__WHAT IS REQUIRED__: Retype all of the entries word for word.

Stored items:

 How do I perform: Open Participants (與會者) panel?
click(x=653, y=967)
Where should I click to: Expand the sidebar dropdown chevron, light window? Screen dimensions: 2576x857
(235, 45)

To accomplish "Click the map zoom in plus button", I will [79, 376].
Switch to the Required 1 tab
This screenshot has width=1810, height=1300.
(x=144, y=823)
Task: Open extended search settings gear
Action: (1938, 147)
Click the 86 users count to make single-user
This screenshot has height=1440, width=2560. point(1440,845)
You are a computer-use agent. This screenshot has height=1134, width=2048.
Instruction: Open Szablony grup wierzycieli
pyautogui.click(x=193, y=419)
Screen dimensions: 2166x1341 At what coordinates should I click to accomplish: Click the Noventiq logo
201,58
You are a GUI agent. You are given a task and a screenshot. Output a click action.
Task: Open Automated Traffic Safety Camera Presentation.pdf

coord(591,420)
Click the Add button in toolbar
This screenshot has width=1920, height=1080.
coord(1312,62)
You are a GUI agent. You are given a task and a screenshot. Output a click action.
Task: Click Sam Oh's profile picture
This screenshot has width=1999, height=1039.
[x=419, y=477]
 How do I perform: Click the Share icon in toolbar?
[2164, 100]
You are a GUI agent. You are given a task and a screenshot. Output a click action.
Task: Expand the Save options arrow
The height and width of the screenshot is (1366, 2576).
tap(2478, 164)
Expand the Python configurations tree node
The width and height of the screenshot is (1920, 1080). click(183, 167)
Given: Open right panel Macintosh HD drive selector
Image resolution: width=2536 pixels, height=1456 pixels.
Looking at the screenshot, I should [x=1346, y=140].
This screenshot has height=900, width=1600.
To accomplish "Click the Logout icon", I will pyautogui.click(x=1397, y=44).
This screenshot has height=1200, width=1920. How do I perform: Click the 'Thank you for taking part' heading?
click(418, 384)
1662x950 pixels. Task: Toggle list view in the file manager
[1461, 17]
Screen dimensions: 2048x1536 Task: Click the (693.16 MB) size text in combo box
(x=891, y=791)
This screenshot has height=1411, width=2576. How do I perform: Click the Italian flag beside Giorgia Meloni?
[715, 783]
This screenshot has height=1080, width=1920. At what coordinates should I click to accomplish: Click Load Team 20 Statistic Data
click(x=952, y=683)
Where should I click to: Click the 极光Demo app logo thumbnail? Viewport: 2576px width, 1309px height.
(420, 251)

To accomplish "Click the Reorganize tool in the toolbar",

__RESULT OF THIS EXERCISE__:
 How do I perform: Open Participants (與會者) panel?
click(x=653, y=967)
Where should I click to: Expand the sidebar dropdown chevron, light window? Screen dimensions: 2576x857
(235, 45)

To accomplish "Click the map zoom in plus button", I will [79, 376].
Switch to the Required 1 tab
This screenshot has width=1810, height=1300.
(x=144, y=823)
Task: Open extended search settings gear
Action: (1938, 147)
Click the 86 users count to make single-user
This screenshot has height=1440, width=2560. point(1440,845)
You are a computer-use agent. This screenshot has height=1134, width=2048.
Instruction: Open Szablony grup wierzycieli
pyautogui.click(x=193, y=419)
Screen dimensions: 2166x1341 At what coordinates should I click to accomplish: Click the Noventiq logo
201,58
You are a GUI agent. You are given a task and a screenshot. Output a click action.
Task: Open Automated Traffic Safety Camera Presentation.pdf

coord(591,420)
Click the Add button in toolbar
This screenshot has width=1920, height=1080.
coord(1312,62)
You are a GUI agent. You are given a task and a screenshot. Output a click action.
Task: Click Sam Oh's profile picture
This screenshot has width=1999, height=1039.
[x=419, y=477]
 How do I perform: Click the Share icon in toolbar?
[2164, 100]
You are a GUI agent. You are given a task and a screenshot. Output a click action.
Task: Expand the Save options arrow
The height and width of the screenshot is (1366, 2576).
tap(2478, 164)
Expand the Python configurations tree node
The width and height of the screenshot is (1920, 1080). click(183, 167)
Given: Open right panel Macintosh HD drive selector
Image resolution: width=2536 pixels, height=1456 pixels.
Looking at the screenshot, I should [x=1346, y=140].
This screenshot has height=900, width=1600.
To accomplish "Click the Logout icon", I will pyautogui.click(x=1397, y=44).
This screenshot has height=1200, width=1920. How do I perform: Click the 'Thank you for taking part' heading?
click(418, 384)
1662x950 pixels. Task: Toggle list view in the file manager
[1461, 17]
Screen dimensions: 2048x1536 Task: Click the (693.16 MB) size text in combo box
(x=891, y=791)
This screenshot has height=1411, width=2576. How do I perform: Click the Italian flag beside Giorgia Meloni?
[715, 783]
This screenshot has height=1080, width=1920. At what coordinates should I click to accomplish: Click Load Team 20 Statistic Data
click(x=952, y=683)
Where should I click to: Click the 极光Demo app logo thumbnail? Viewport: 2576px width, 1309px height.
(420, 251)

To accomplish "Click the Reorganize tool in the toolbar",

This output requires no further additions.